Nutrition Facts : @context http, Calories 91, UnsaturatedFat 3 grams, Carbohydrate 0 grams, Fat 5 grams, Fiber 0 grams, Protein 10 grams, SaturatedFat 2 grams, Sodium 135 milligrams, Sugar 0 grams, TransFat 0 grams
MONGOLIAN HOT POT
I am posting this recipe because it was in a cookbook I received from NE Lady in the cookbook swap March 2009. I was intrigued by the picture in the cookbook; however, mine didn't turn out looking like the picture! I had way too many noodles and too little broth. The cookbook, "Soups for Any Body" states that it is a mix between a soup and a stew. Mine was pretty thick, so I would add more beef stock to the recipe. I'd also serve more soy sauce with each serving, and allow each diner to add their hot pepper oil. If you let your meat marinate while you chop the vegetables, it gets on the table pretty quickly! I did change it a little...I increased the meat by 4 oz.
Provided by breezermom
Categories Steak
Time 1h
Yield 6-8 serving(s)
Number Of Ingredients 18
Steps:
- Combine the sherry, ginger, soy sauce, 1 tbsp oil, brown sugar, corn starch, garlic, red pepper flakes, and beef in a resealable plastic bag and seal. Turn several times to coat and marinate 30 minutes at room temperature, or refrigerate for up to 24 hours.
- Heat a large wok or pot over high heat. Add 1 tsp oil.

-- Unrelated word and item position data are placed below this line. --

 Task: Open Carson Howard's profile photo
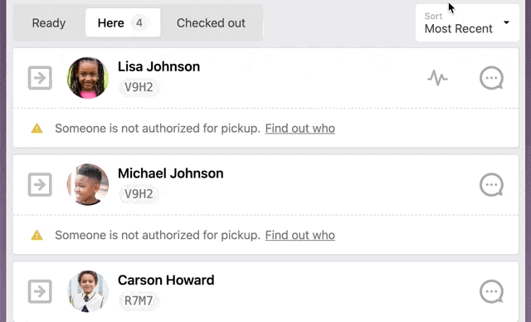click(x=88, y=291)
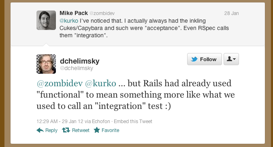The image size is (273, 147).
Task: Open the user actions person dropdown
Action: pos(231,59)
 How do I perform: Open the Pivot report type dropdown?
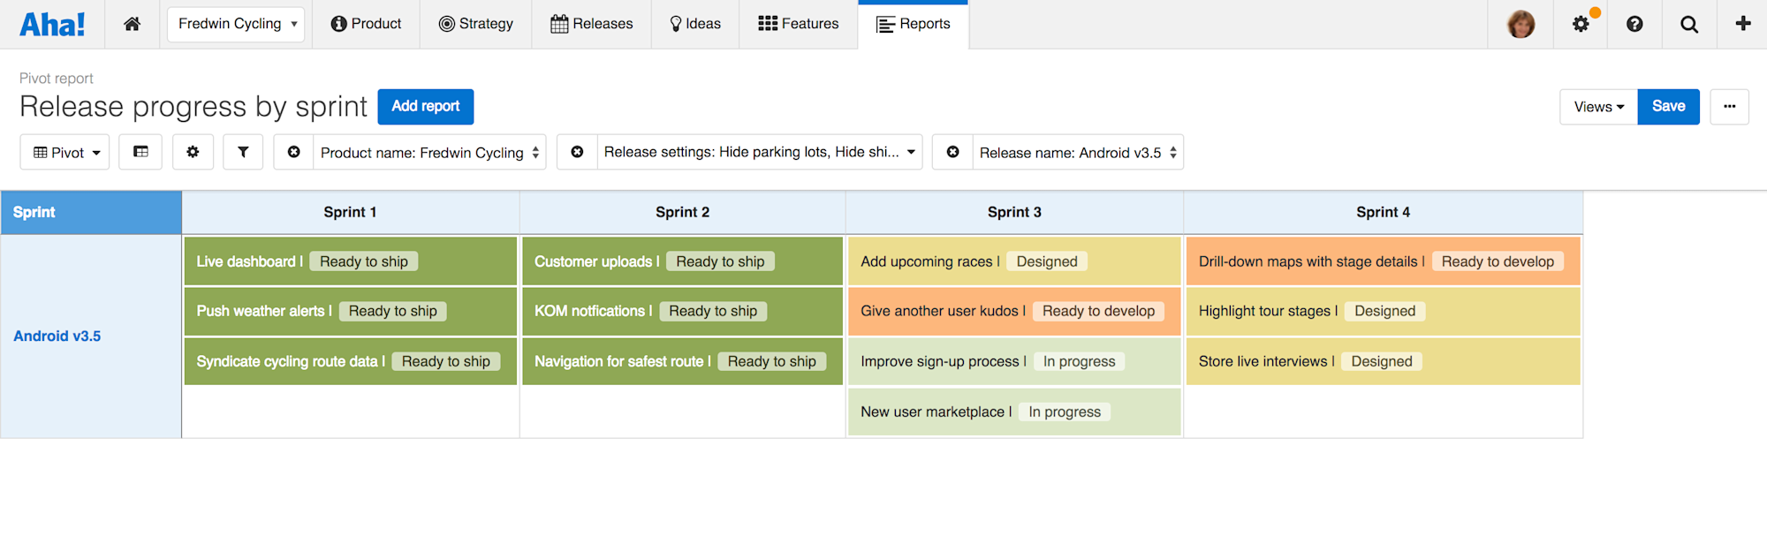[x=65, y=153]
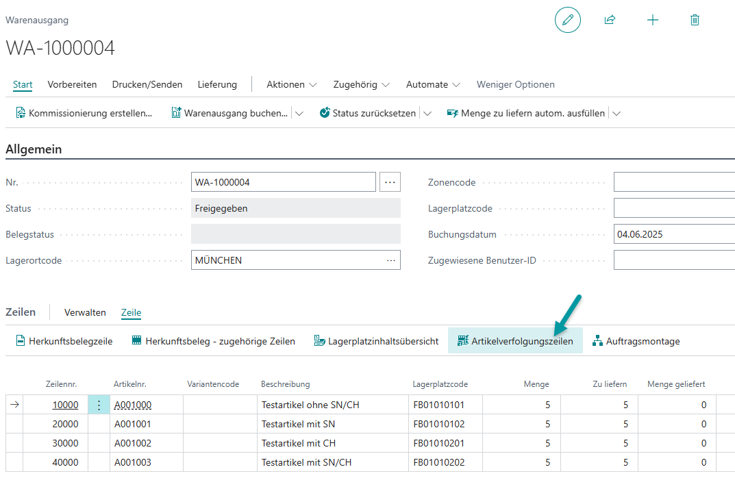Open Kommissionierung erstellen action
Image resolution: width=735 pixels, height=478 pixels.
point(84,113)
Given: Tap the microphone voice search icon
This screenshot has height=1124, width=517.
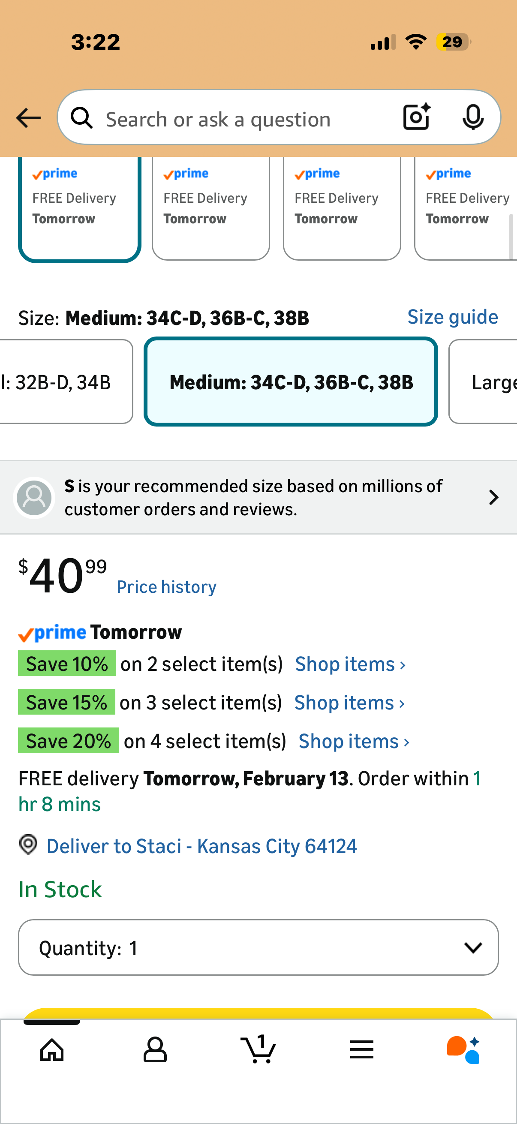Looking at the screenshot, I should click(472, 117).
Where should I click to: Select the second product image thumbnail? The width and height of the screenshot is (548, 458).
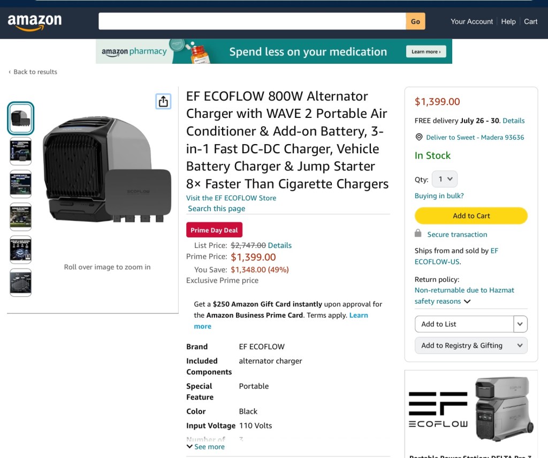click(21, 151)
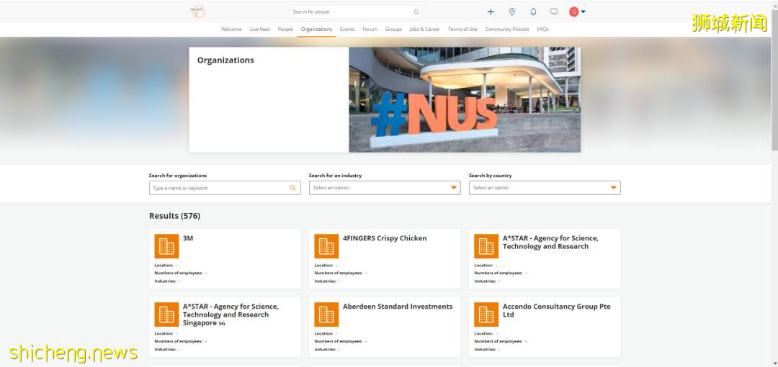Go to the Jobs & Career tab
The image size is (778, 367).
pos(424,30)
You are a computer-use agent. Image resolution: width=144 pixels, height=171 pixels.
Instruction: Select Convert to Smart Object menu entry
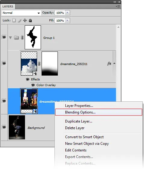[x=84, y=137]
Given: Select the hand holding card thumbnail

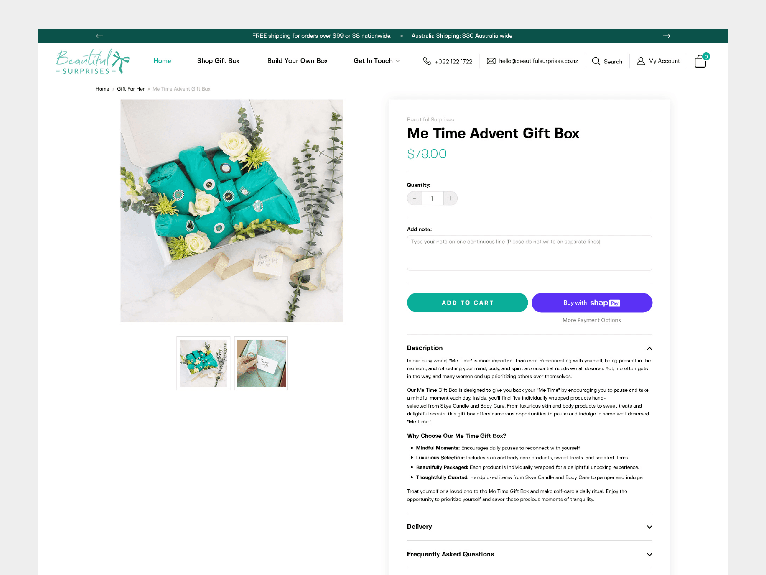Looking at the screenshot, I should (261, 363).
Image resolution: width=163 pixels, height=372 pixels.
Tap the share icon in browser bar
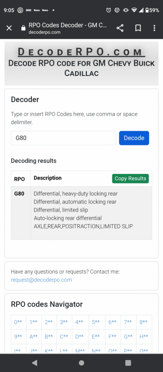point(120,28)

Lift the beef from the marinade with a slotted spoon, reserving the marinade. Quickly stir-fry the beef until lightly browned on both sides, about 1-2 minutes. Remove from the pan and set aside.
- Add the remaining oil and stir-fry the bok choy, shitakes, scallions, and carrots for 1-2 minutes. Add the reserved marinade, stock, water, and hoison sauce. Bring to a boil. Stir in the noodles and simmer until tender, about 8-10 minutes. Return the beef to the wok or pot, cooking just long enough for the beef to heat through. Finish with a few drops of Chinese hot pepper oil. Do not let it sit before serving, or the noodles with absorb the liquid and swell!
Tips:
- Choose the right meat: For a flavorful and tender hot pot, select high-quality meats such as thinly sliced beef, lamb, or pork. These meats cook quickly and absorb the flavors of the broth well.
- Prepare your vegetables: Cut vegetables into bite-sized pieces for even cooking. Some popular vegetables for Mongolian hot pot include bok choy, napa cabbage, mushrooms, carrots, and potatoes.
- Make a delicious broth: The broth is the heart of the Mongolian hot pot, so take the time to make it flavorful. Use a combination of beef, chicken, or vegetable broth and add aromatics such as garlic, ginger, and scallions. You can also add spices like star anise, cinnamon, and cumin for extra flavor.
- Set up your hot pot: Place your hot pot in the center of the table and fill it with the prepared broth. Bring the broth to a boil and then reduce the heat to a simmer.
- Cook the food: Once the broth is simmering, start adding the meat and vegetables. Cook the meat until it is just cooked through and the vegetables are tender. You can also add noodles or dumplings to the hot pot.
- Enjoy the hot pot: Mongolian hot pot is a communal meal, so gather around the table and enjoy the delicious food and company.
Conclusion:
Mongolian hot pot is a delicious and fun meal that is perfect for any occasion. With its flavorful broth, tender meat, and fresh vegetables, it is sure to be a hit with everyone at the table. So gather your friends and family, set up your hot pot, and enjoy a delicious and memorable meal.